##### Data section #####
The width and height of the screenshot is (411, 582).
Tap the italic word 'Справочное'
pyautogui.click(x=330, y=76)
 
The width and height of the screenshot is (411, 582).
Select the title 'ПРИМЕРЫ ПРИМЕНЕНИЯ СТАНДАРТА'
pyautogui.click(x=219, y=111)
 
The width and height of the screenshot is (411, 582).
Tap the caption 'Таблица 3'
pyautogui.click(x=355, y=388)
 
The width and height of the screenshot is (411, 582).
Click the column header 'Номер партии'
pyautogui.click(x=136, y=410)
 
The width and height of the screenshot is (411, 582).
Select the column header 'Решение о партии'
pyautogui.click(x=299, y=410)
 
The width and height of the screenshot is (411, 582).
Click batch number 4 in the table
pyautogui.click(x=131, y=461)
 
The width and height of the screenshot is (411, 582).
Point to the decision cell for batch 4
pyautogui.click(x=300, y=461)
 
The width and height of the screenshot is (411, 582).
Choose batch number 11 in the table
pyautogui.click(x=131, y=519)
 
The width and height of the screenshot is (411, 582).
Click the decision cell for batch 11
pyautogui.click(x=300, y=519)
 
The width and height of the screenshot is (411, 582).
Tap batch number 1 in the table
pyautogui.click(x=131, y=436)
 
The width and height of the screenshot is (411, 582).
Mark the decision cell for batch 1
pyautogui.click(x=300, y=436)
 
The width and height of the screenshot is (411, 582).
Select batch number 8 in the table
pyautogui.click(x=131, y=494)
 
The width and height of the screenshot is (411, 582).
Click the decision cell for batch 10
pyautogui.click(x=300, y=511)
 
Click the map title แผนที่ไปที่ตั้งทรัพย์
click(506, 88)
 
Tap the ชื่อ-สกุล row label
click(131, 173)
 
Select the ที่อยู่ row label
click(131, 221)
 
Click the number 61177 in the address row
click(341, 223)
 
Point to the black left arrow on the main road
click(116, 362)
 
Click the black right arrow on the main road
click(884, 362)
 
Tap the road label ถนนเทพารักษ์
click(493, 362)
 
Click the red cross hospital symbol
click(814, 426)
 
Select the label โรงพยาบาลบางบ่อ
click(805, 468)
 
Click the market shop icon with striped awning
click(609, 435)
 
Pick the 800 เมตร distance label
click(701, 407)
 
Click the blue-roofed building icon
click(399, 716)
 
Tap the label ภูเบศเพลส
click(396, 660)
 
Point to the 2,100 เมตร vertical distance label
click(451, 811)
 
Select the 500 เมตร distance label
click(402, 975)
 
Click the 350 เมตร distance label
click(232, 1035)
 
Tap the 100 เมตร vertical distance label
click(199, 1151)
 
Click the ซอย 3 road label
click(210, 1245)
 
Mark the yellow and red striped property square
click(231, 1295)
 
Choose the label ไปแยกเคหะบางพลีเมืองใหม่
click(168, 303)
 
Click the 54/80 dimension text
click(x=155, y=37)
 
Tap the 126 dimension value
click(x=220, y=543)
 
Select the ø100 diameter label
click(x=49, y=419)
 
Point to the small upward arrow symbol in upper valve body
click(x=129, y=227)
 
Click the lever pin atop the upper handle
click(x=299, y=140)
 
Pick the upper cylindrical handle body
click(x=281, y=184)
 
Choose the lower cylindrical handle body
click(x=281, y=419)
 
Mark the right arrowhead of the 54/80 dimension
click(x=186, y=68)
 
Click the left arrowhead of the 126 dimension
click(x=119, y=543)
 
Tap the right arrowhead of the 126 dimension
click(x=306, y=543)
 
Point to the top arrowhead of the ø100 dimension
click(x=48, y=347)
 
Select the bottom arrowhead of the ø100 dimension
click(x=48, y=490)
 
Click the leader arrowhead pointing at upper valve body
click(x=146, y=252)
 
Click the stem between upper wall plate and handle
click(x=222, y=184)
#####
* **Problem statement**:
Reproduce all of the items above verbatim, keeping every line in its original order.

* **Answer**:
The width and height of the screenshot is (411, 582).
Tap the italic word 'Справочное'
pyautogui.click(x=330, y=76)
 
The width and height of the screenshot is (411, 582).
Select the title 'ПРИМЕРЫ ПРИМЕНЕНИЯ СТАНДАРТА'
pyautogui.click(x=219, y=111)
 
The width and height of the screenshot is (411, 582).
Tap the caption 'Таблица 3'
pyautogui.click(x=355, y=388)
 
The width and height of the screenshot is (411, 582).
Click the column header 'Номер партии'
pyautogui.click(x=136, y=410)
 
The width and height of the screenshot is (411, 582).
Select the column header 'Решение о партии'
pyautogui.click(x=299, y=410)
 
The width and height of the screenshot is (411, 582).
Click batch number 4 in the table
pyautogui.click(x=131, y=461)
 
The width and height of the screenshot is (411, 582).
Point to the decision cell for batch 4
pyautogui.click(x=300, y=461)
 
The width and height of the screenshot is (411, 582).
Choose batch number 11 in the table
pyautogui.click(x=131, y=519)
 
The width and height of the screenshot is (411, 582).
Click the decision cell for batch 11
pyautogui.click(x=300, y=519)
 
The width and height of the screenshot is (411, 582).
Tap batch number 1 in the table
pyautogui.click(x=131, y=436)
 
The width and height of the screenshot is (411, 582).
Mark the decision cell for batch 1
pyautogui.click(x=300, y=436)
 
The width and height of the screenshot is (411, 582).
Select batch number 8 in the table
pyautogui.click(x=131, y=494)
 
The width and height of the screenshot is (411, 582).
Click the decision cell for batch 10
pyautogui.click(x=300, y=511)
 
Click the map title แผนที่ไปที่ตั้งทรัพย์
click(506, 88)
 
Tap the ชื่อ-สกุล row label
click(131, 173)
 
Select the ที่อยู่ row label
click(131, 221)
 
Click the number 61177 in the address row
click(341, 223)
 
Point to the black left arrow on the main road
click(116, 362)
 
Click the black right arrow on the main road
click(884, 362)
 
Tap the road label ถนนเทพารักษ์
click(493, 362)
 
Click the red cross hospital symbol
click(814, 426)
 
Select the label โรงพยาบาลบางบ่อ
click(805, 468)
 
Click the market shop icon with striped awning
click(609, 435)
 
Pick the 800 เมตร distance label
click(701, 407)
 
Click the blue-roofed building icon
click(399, 716)
 
Tap the label ภูเบศเพลส
click(396, 660)
 
Point to the 2,100 เมตร vertical distance label
click(451, 811)
 
Select the 500 เมตร distance label
click(402, 975)
 
Click the 350 เมตร distance label
click(232, 1035)
 
Tap the 100 เมตร vertical distance label
click(199, 1151)
 
Click the ซอย 3 road label
click(210, 1245)
 
Mark the yellow and red striped property square
click(231, 1295)
 
Choose the label ไปแยกเคหะบางพลีเมืองใหม่
click(168, 303)
 
Click the 54/80 dimension text
click(x=155, y=37)
 
Tap the 126 dimension value
click(x=220, y=543)
 
Select the ø100 diameter label
click(x=49, y=419)
 
Point to the small upward arrow symbol in upper valve body
click(x=129, y=227)
 
Click the lever pin atop the upper handle
click(x=299, y=140)
 
Pick the upper cylindrical handle body
click(x=281, y=184)
 
Choose the lower cylindrical handle body
click(x=281, y=419)
 
Mark the right arrowhead of the 54/80 dimension
click(x=186, y=68)
 
Click the left arrowhead of the 126 dimension
click(x=119, y=543)
 
Tap the right arrowhead of the 126 dimension
click(x=306, y=543)
 
Point to the top arrowhead of the ø100 dimension
click(x=48, y=347)
 
Select the bottom arrowhead of the ø100 dimension
click(x=48, y=490)
 
Click the leader arrowhead pointing at upper valve body
click(x=146, y=252)
 
Click the stem between upper wall plate and handle
click(x=222, y=184)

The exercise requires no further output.